La modélisation participative est fréquemment utilisée afin d’améliorer l’implication des parties prenantes et des communautés locales dans la prise de décision pour la gestion des ressources naturelles. Lorsqu’on travaille à l’étranger, cependant, les méthodes habituelles ne fonctionnent pas toujours aussi bien. Dans le cas des régions indigènes, de même que dans toute région du monde où les institutions ne sont pas toutes représentatives de la population générale, un projet de modélisation participative trop rapidement organisé risque de manquer l’implication de la grande majorité de la population « bénéficiaire ». Il faut donc prendre une approche sociale en plus de technique et prendre grand soin d’aller rechercher toutes les parties prenantes – et ensuite de créer un environnement sain dans lequel tout le monde peut s’exprimer en liberté et en sécurité.

Notre laboratoire de recherche est présentement impliqué dans un tel projet au sujet de la gestion des ressources en eau dans le bassin versant du lac Atitlán au Guatemala. C’est une région fortement indigène (96% Maya), et la gestion de l’eau est un enjeu qui génère de vives tensions entre partisans de différents projets proposés pour traiter les eaux usées. Tout particulièrement, une proposition récente d’acheminer les eaux usées à l’extérieur du bassin versant pour y être traitées et utilisées pour l’irrigation agroindustrielle a généré un très vif débat. Le tout est aggravé par l’historique de violence envers les opposants de projets industriels dans le pays.

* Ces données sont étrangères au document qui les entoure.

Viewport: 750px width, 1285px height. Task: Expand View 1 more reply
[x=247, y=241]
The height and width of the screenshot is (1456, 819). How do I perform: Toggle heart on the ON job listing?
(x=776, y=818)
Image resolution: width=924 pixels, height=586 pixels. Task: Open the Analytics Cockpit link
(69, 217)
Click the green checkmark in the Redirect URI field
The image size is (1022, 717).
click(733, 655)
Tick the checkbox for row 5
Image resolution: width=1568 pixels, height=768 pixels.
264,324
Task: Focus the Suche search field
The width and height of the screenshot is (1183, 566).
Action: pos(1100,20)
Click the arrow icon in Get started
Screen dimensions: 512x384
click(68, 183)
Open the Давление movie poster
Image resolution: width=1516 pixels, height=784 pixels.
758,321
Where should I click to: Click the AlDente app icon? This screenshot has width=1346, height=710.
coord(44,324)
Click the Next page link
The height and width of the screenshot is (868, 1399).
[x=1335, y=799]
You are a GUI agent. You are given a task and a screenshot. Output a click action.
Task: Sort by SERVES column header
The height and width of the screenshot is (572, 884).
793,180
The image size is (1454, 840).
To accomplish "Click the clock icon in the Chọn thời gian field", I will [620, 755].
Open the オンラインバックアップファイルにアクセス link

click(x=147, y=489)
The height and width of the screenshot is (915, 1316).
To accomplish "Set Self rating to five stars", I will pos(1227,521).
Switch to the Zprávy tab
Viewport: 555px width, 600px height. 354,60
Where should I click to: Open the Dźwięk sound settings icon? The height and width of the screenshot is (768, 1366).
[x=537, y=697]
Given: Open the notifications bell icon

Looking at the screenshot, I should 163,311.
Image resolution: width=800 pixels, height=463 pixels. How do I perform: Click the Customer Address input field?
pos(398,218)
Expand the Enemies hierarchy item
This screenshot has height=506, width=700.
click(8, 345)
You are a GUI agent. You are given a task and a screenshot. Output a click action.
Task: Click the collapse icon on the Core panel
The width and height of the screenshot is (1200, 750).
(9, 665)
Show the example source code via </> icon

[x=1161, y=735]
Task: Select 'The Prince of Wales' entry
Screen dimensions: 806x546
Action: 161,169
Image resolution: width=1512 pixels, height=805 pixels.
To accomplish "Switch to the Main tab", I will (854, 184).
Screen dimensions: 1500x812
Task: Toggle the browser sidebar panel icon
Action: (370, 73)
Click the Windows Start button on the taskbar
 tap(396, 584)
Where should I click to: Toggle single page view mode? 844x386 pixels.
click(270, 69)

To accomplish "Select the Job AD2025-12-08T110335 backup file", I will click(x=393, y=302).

Nous avons donc amorcé un processus de modélisation participative axé sur la méthodologie de modélisation des dynamiques des systèmes, tout en portant attention à l’inclusion de toutes les parties prenantes, en particulier celles indigènes qui avaient été exclues des processus participatifs des projets antérieurs. En premier lieu, l’utilisation des langues provenant de la région (Kaqchikel, Tz’utujil et K’iche’) comme moyen de communication principal pour l’équipe facilita la participation des communautés indigènes à tous les niveaux du projet. En outre, nous avons ajouté l’option de participer de façon orale, car les taux d’analphabétismes demeurent élevés dans la région.

En fin de compte, nous avons eu une participation indigène beaucoup plus importante (62%) qu’aurait été possible sans cette approche inclusive, même si elle demeure en-deçà du pourcentage d’individus indigènes dans la population générale. Le taux de représentation des femmes était aux alentours de 24% ; cependant, ce taux était nettement moins élevé pour le cas des femmes indigènes. Ces résultats, quoiqu’ils indiquent un certain progrès, soulignent en même temps des opportunités pour l’amélioration future. Malgré cela, le processus de participation souleva des résultats intéressants. La participation des parties prenantes indigènes permit d’identifier des grandes différences de point de vue et nous permit de développer un modèle plus complet. En outre, les objectifs et mesures de progrès furent élargies (non seulement la qualité, mais aussi la quantité et l’équité de l’accès à l’eau), et un grand nombre de solutions alternatives pour les problèmes d’eutrophication furent proposées (agriculture écologique, bandes de filtration naturelle, toilettes sèches).